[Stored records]
= = = = = = =
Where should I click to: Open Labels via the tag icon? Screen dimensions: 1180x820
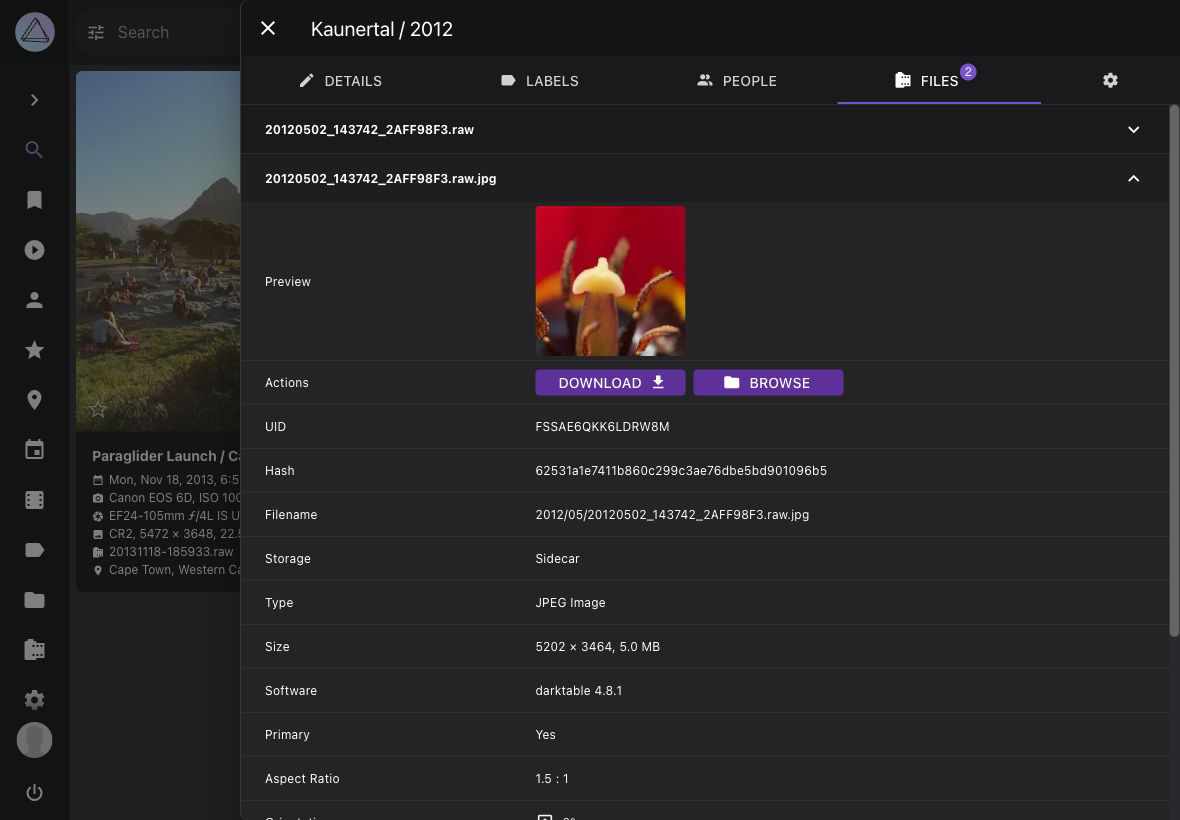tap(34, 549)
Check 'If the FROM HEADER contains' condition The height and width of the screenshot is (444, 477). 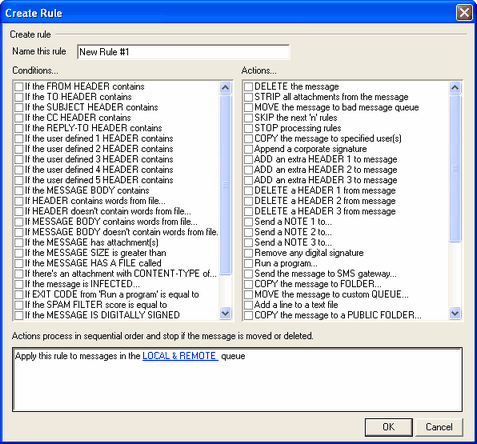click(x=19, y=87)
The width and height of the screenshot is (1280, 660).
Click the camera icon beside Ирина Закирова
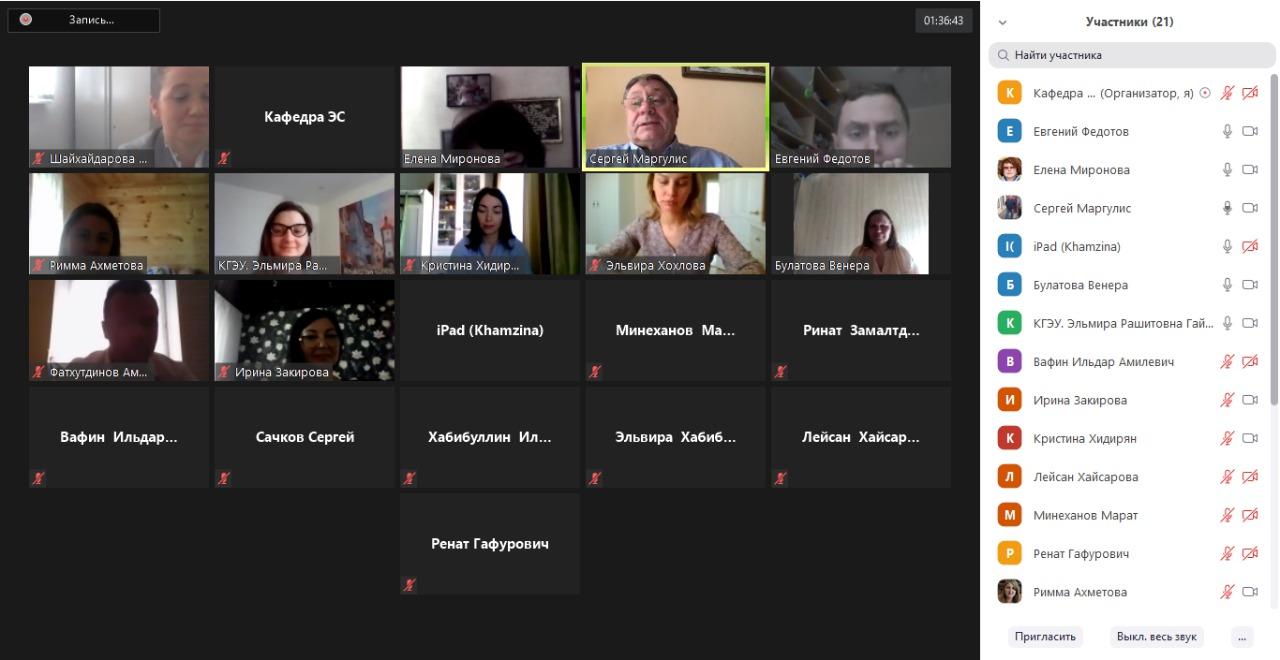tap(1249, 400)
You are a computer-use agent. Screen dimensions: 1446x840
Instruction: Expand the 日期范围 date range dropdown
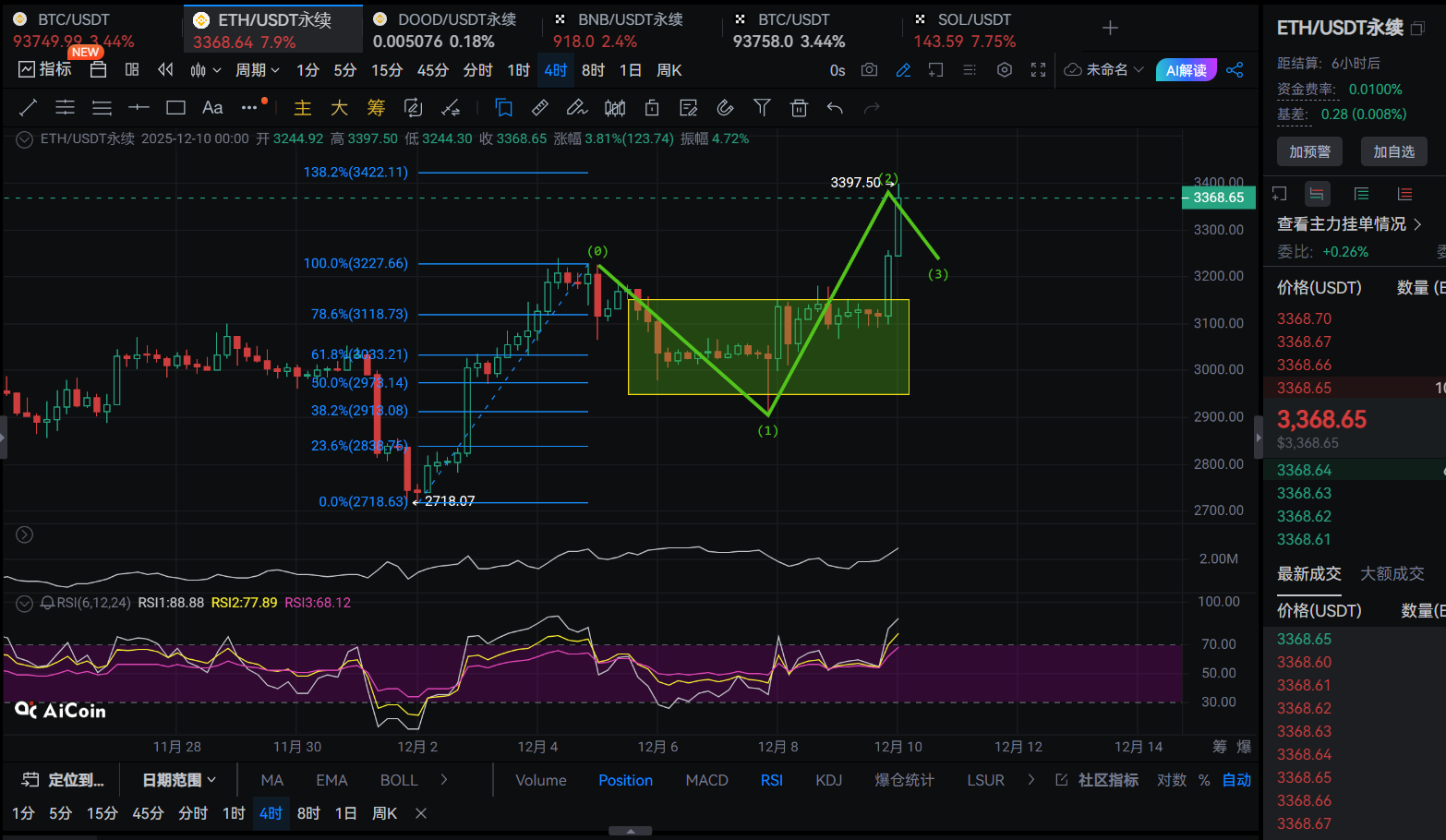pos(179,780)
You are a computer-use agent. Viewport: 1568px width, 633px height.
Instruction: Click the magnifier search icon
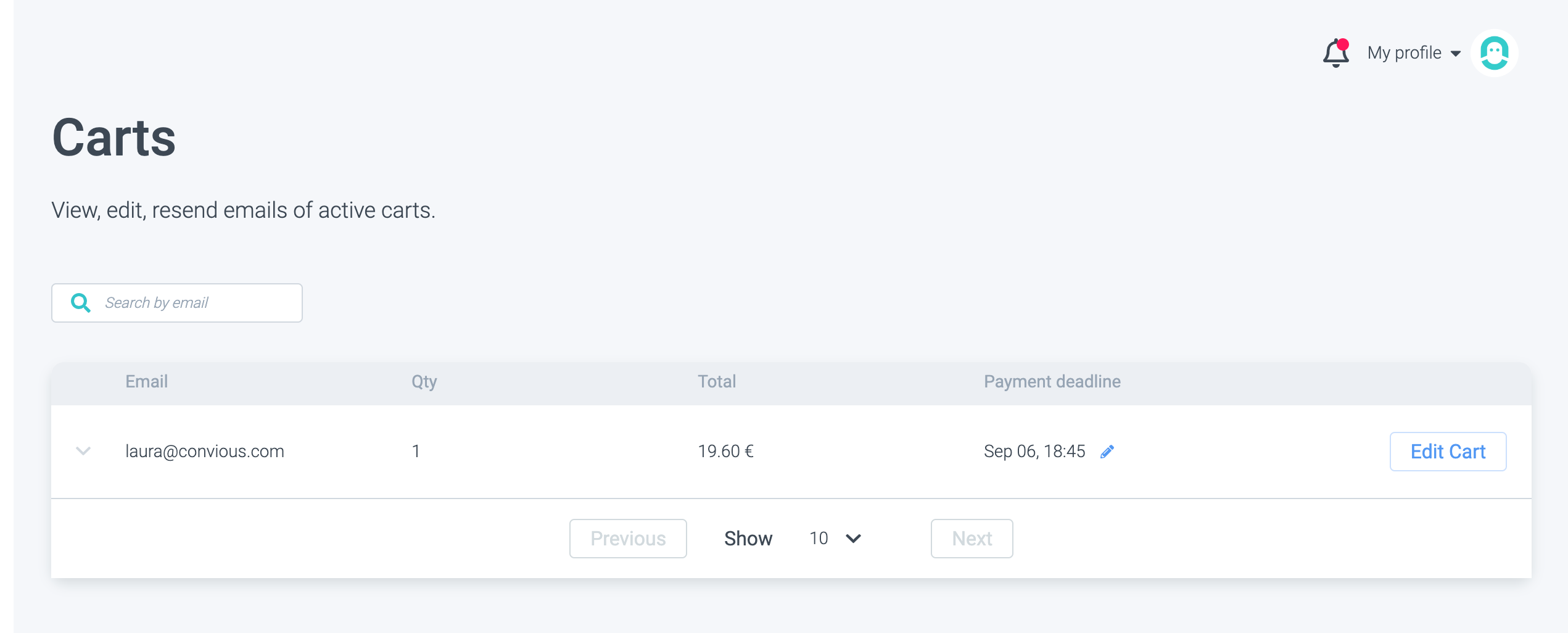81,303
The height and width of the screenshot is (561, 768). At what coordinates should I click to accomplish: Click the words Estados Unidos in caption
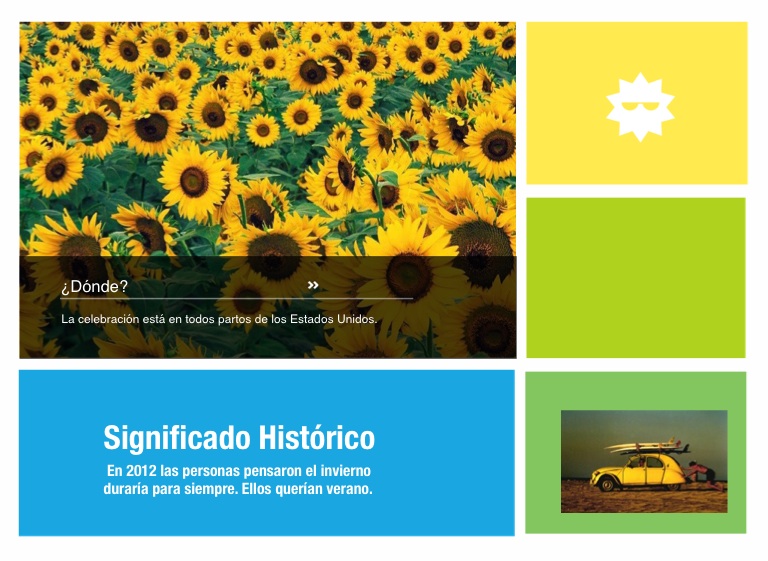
= = = = = = =
Directions for this task: Each line from the one holding "Instruction: Expand the" to the end of the records above must be copied exactly; the pictures must not be copied.

Answer box:
Instruction: Expand the 日期范围 date range dropdown
pos(179,780)
You are a computer-use agent. Viewport: 1568px width, 633px height.
Instruction: Click the magnifier search icon
81,303
The height and width of the screenshot is (561, 768). At what coordinates should I click to accomplish: Click the words Estados Unidos in caption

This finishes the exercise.